EXERCISE REQUIREMENTS:
1/ In the market commentary on the coronavirus selloff, what happened to interest rates on long-term U.S. Treasury debt?
2/ Carry the market commentary on the coronavirus selloff forward from its last sentence.

SOURCE EXTRACT:

..............................

MAR. 10, 2020
As recently as three weeks ago, I was perplexed about the financial market’s split personality. On one side, stocks had been resilient. On the other, bonds had reflected underlying pessimism.
The events of the last three weeks have emphatically shifted this view. The disorganized nature of the stock and bond markets devolved into panic, with the major equity benchmarks skidding toward bear market territory and, even more remarkable, interest rates on long-term U.S. Treasury debt falling below 1% for the first time ever.
Rather than rehash the market’s reaction to the global spread of the coronavirus or COVID-19, I want to look ahead to the intermediate term to offer my perspective on where we may be headed, with the caveat that the current situation is rapidly developing and still mostly unclear.
My goal is to provide investors and their financial advisors with some cogent information to take into account as they consider how recent events may affect their financial plans.
First, the current downdraft in the S&P 500® is the sixth correction (a loss of 10% or more) since the end of the previous recession and global financial crisis. Plenty of uncertainty accompanied each of those earlier corrections, and investors found it difficult to see any light at the end of those dark tunnels. Markets were concerned then as they are now about the strength of the global economic expansion and the health of certain segments of the credit market.
Second, external events like the current coronavirus outbreak tend to feed investor anxiety and cause overall market weakness. While I am loath to compare the current outbreak to others in the past, the spread of COVID-19 is similar to SARS, MERS and others because of the inability to measure the scope and duration of the outbreak. This uncertainty has contributed greatly to higher levels of investor anxiety. However, previous viral outbreaks have shown the effects are neither permanent nor lasting.

..............................

DATA SUPPLIED:
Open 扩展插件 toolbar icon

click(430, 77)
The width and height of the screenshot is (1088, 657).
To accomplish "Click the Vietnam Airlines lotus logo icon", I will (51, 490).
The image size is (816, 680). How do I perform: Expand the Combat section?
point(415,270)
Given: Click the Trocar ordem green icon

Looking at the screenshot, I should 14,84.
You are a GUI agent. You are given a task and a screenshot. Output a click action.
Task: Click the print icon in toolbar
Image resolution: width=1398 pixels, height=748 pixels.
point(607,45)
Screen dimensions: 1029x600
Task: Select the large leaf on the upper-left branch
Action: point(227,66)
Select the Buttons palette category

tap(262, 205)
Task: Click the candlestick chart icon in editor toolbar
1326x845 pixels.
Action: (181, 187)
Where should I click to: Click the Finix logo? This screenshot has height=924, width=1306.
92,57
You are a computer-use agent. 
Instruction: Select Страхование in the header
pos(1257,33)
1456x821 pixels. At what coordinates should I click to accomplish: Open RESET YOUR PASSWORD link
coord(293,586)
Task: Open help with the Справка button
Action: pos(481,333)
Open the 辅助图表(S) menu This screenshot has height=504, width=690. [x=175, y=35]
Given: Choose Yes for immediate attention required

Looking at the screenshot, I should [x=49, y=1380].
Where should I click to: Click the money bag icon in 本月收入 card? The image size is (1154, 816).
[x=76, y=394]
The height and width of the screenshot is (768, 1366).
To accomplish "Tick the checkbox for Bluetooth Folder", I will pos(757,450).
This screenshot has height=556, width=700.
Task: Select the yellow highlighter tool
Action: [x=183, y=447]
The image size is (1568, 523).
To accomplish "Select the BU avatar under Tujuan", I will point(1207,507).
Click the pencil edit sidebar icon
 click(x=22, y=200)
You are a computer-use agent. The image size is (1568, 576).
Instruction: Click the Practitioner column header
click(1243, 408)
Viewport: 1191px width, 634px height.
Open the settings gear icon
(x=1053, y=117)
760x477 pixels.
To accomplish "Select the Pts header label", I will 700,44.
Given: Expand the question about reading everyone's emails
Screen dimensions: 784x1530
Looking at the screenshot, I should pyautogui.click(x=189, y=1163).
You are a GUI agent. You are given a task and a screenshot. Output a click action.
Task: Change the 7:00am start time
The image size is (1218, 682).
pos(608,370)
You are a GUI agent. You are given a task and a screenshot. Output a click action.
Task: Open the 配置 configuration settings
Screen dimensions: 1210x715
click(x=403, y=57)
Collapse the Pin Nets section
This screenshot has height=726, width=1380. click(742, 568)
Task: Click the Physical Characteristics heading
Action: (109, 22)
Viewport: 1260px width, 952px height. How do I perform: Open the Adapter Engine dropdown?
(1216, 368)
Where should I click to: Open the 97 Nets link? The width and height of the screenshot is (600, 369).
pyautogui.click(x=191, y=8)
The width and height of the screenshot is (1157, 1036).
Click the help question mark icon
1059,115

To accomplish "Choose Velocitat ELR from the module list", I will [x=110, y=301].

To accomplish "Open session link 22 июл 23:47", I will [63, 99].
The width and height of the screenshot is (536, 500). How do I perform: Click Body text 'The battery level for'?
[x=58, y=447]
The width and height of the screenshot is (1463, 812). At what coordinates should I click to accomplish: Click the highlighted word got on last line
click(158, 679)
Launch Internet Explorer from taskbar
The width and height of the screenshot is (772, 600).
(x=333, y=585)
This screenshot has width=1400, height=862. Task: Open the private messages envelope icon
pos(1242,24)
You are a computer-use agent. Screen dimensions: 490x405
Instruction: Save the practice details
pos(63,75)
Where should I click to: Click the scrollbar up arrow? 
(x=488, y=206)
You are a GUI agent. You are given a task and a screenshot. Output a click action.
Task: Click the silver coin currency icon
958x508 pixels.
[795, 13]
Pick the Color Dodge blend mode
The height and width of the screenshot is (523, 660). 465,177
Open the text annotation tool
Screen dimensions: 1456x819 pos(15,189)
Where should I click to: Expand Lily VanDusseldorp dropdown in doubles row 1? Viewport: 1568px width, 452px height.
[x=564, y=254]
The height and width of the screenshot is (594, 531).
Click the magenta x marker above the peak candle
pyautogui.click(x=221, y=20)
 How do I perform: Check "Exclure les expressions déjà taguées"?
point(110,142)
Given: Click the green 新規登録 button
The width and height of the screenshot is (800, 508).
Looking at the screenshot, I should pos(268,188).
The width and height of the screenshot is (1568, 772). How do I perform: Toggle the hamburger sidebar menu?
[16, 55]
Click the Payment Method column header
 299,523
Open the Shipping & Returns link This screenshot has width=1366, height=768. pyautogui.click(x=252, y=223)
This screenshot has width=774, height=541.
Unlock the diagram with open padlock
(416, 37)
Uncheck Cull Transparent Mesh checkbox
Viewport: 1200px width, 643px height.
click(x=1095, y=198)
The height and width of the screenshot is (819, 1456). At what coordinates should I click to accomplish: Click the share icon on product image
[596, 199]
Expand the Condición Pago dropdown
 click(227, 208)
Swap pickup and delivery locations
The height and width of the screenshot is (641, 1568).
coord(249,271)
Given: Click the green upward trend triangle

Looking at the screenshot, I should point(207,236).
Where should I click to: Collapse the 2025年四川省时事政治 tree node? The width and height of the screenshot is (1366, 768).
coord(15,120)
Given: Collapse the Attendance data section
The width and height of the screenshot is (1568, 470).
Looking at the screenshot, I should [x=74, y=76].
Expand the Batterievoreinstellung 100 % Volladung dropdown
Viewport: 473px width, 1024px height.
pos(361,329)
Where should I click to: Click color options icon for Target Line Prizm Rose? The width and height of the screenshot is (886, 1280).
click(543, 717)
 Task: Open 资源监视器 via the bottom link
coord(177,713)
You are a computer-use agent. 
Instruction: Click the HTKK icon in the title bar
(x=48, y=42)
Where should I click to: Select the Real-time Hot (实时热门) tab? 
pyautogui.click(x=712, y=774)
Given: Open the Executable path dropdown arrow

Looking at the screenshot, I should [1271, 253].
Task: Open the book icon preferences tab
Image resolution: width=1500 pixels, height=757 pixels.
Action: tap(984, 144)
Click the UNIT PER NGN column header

..............................

RESULTS IN ORDER:
1/ They fell below 1% for the first time ever.

2/
Third, fear and panic have gripped the markets over the last three weeks against a backdrop of strong economic fundamentals. The current disruption is likely to hit corporate earnings for Q1, with some industries such as energy, transportation and hospitality suffering more than others. Still, outlooks for Q1 Gross Domestic Product (GDP) growth remain mostly favorable; as recently as March 6, the Atlanta Fed’s GDP Now forecasting model estimated a 3.1% annual pace of growth for the 1st Quarter.
Moreover, stocks seemed fairly priced as recently as Monday morning, with the S&P 500®
price/earnings ratio at around 16-times forward earnings. That was before Monday’s massive selloff, which saw prices for most U.S. equities drop during the trading session. At current levels, it appears stock investors have mostly repriced the risk of the uncertain outlook for earnings and GDP growth. That being said, the previous five corrections in this bull market cycle turned out to be buying opportunities for savvy investors. Those downturns, like the current one, were driven more by elevated fears than by worsening fundamentals.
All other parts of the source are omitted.